O marasmo no filme de
Burnett é estratégico porque rejeita até mesmo as frestas que existiriam para
contê-lo. Resiste, dentro nos mais variados momentos, a recusa pelo espaço da
respiração. Logo, mesmo nos momentos de descanso do protagonista e daqueles que o
cercam, suas folgas são marcadas por vazios: as conversas superficiais na
cozinha, as conversas sem rumo na casa de amigos, os encontros nas escadas do
conjunto habitacional.
É somente num momento, na cena
mais famosa e sem dúvida mais linda do filme, que Burnett abre uma fresta para
novos ares. Na dança entre o casal, ao som de "This Bitter Earth", na voz de Dinah
Washington, a cumplicidade de marido e esposa, ainda que engessada pelo cotidiano, flutua em
outra atmosfera.
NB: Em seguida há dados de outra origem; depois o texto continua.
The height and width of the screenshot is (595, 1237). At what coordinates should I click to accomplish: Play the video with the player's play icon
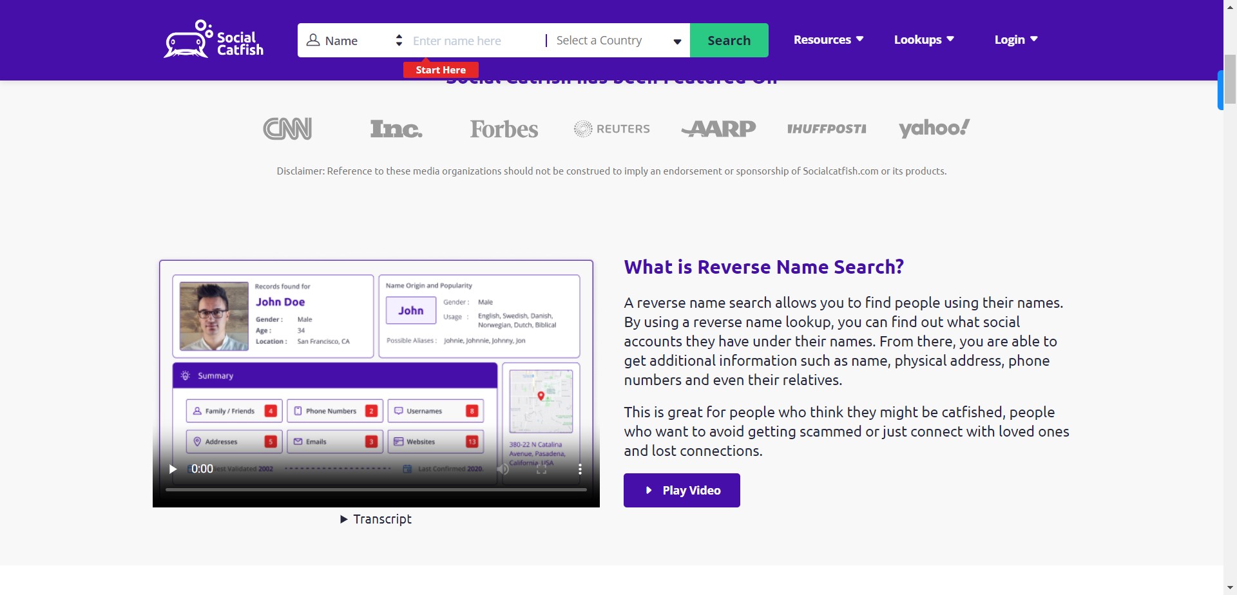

No entanto, perto desta cumplicidade se tornar um momento de
entrega entre ambos, o marido se afasta da esposa, como se recusando qualquer
miragem, talvez por não aceitar o alívio na condição de exceção, de raridade.
E, aqui, vale dizer, somos ela,
levados de volta ao marasmo, ao vazio da impossibilidade, na construção de um
plano que, desde o ambiente no qual se passa até a postura da esposa, resume,
em seu simbolismo, o filme por inteiro. A luz vinda de fora vislumbra um outro cenário (um cenário melhor), mas é preciso, antes, ultrapassar a janela, romper em definitivo o obstáculo. No entanto, é desgastante fazer isso sozinha. Talvez por isso seja melhor sentar e olhar quais mudanças a luz clareia por dentro.
Encerrando, o filme de Burnett rejeita definitivamente a fuga como solução, porque os "de fora" nunca fizeram, nem farão nada por aquelas pessoas. O carro quebrado na
viagem e a necessidade de voltar ao lugar de origem definem a defesa de Burnett
de que a mudança, para aquelas pessoas, naquele contexto, só acontecerá de
dentro para dentro, e só depois de dentro para fora.